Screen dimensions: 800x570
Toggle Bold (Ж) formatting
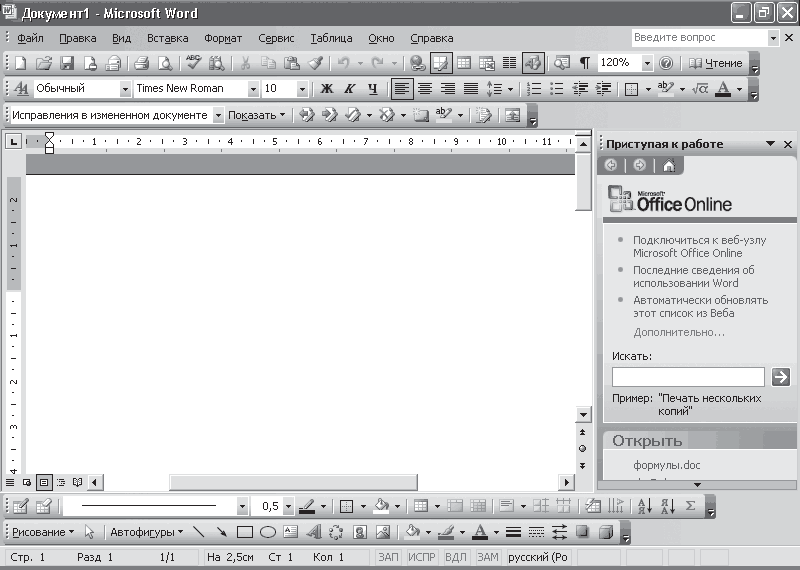coord(326,89)
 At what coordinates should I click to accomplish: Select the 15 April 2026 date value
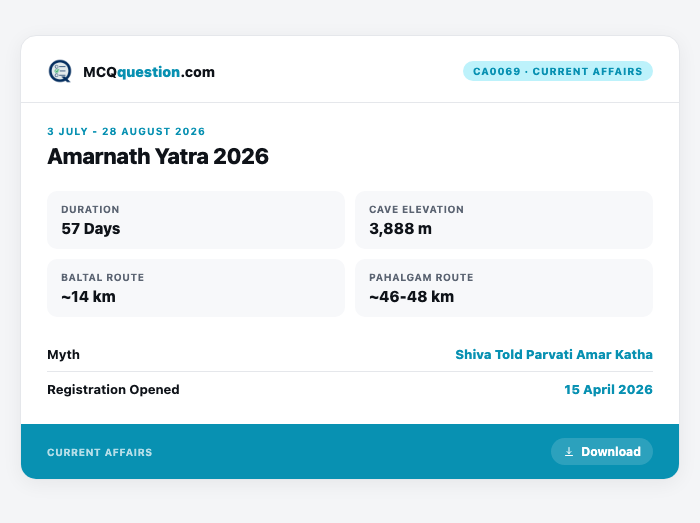(608, 390)
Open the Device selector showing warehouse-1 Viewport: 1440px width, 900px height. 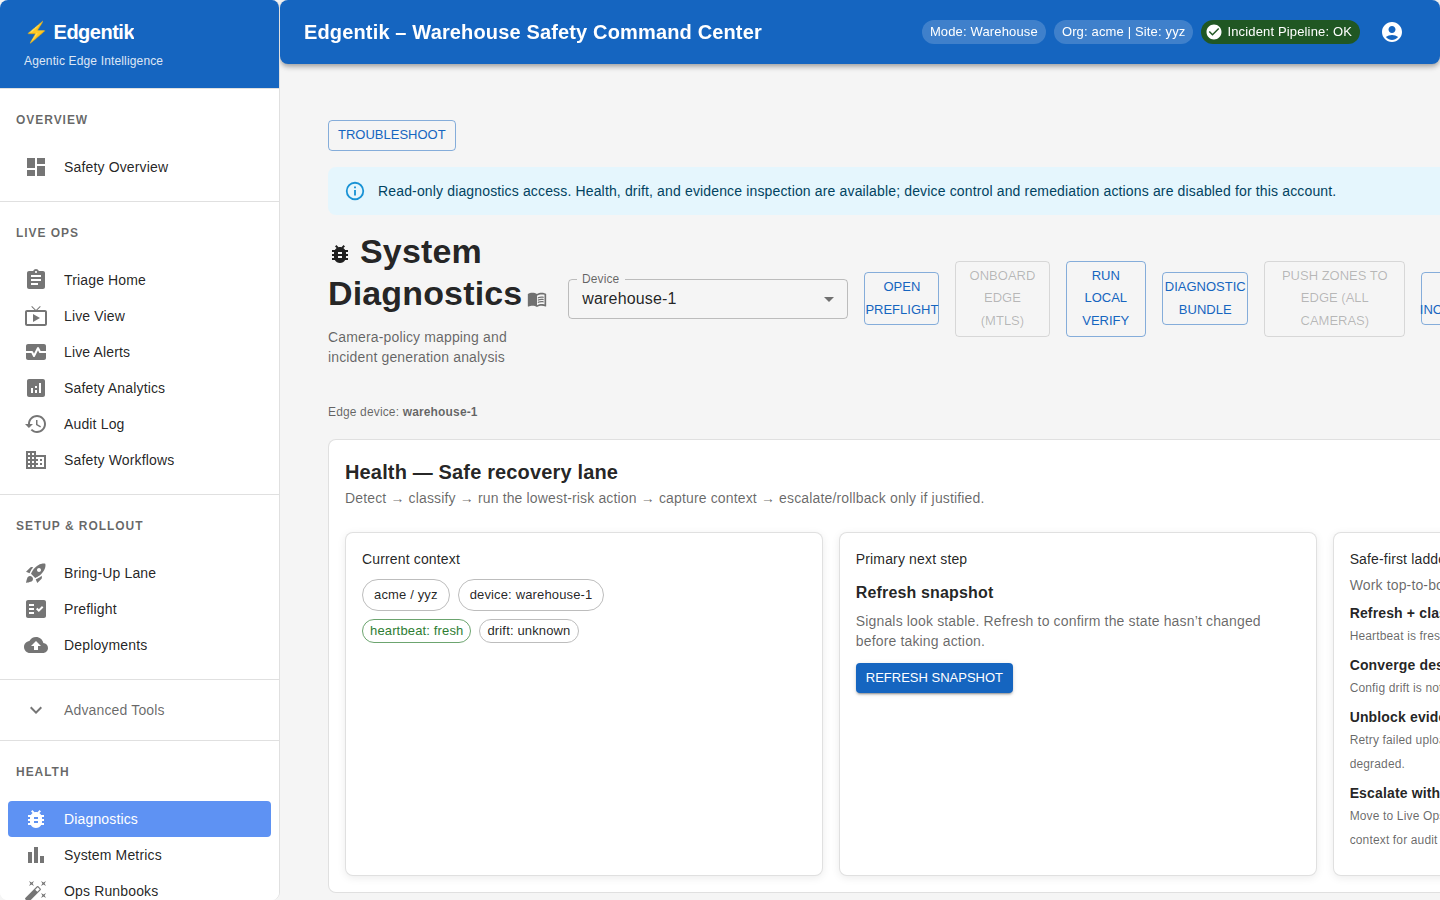707,298
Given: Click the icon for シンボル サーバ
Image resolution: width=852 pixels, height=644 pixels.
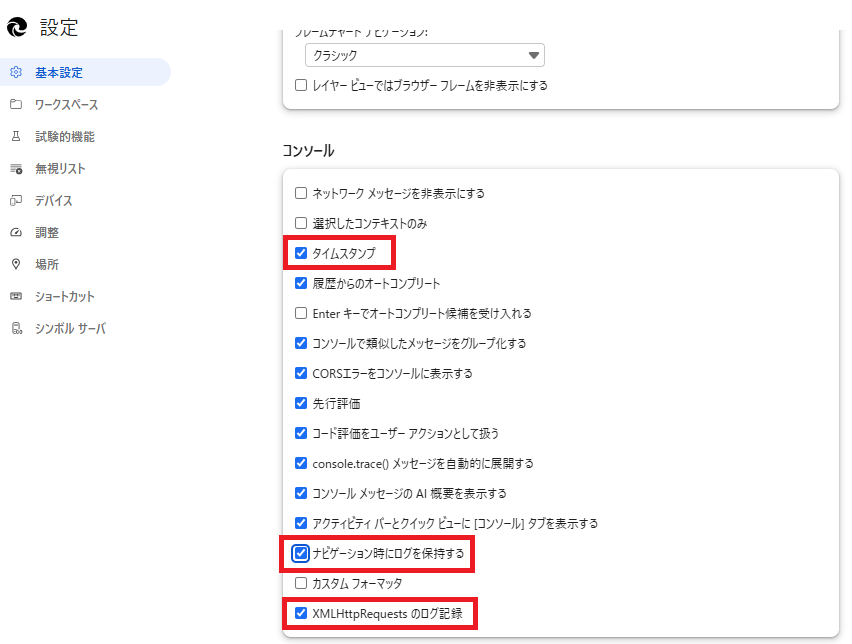Looking at the screenshot, I should (16, 329).
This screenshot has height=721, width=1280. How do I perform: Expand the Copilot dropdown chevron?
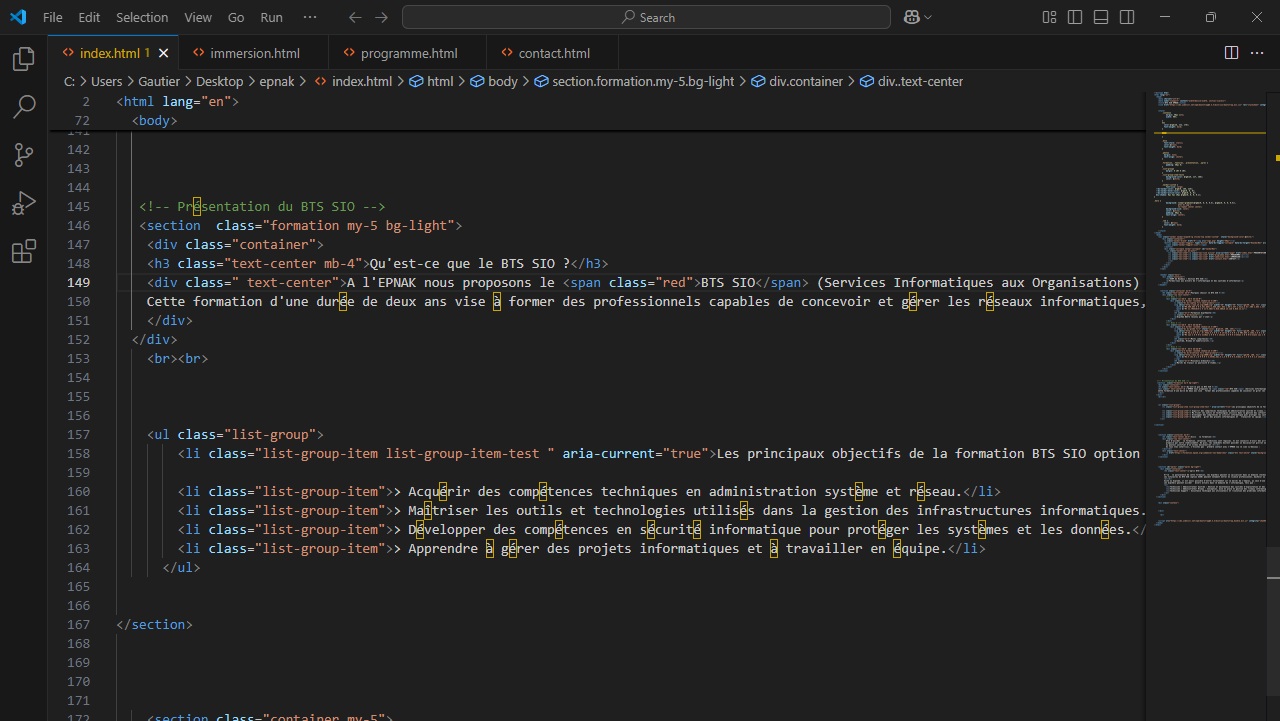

* * *

* **What needs to be done**: When you reach the line that contains "Image resolution: width=852", start reproducing, and continue word for word to the end of the records; skip all pictures.

* **Result of the exercise**:
Image resolution: width=852 pixels, height=644 pixels.
Looking at the screenshot, I should (16, 329).
This screenshot has height=721, width=1280. How do I perform: Expand the Copilot dropdown chevron?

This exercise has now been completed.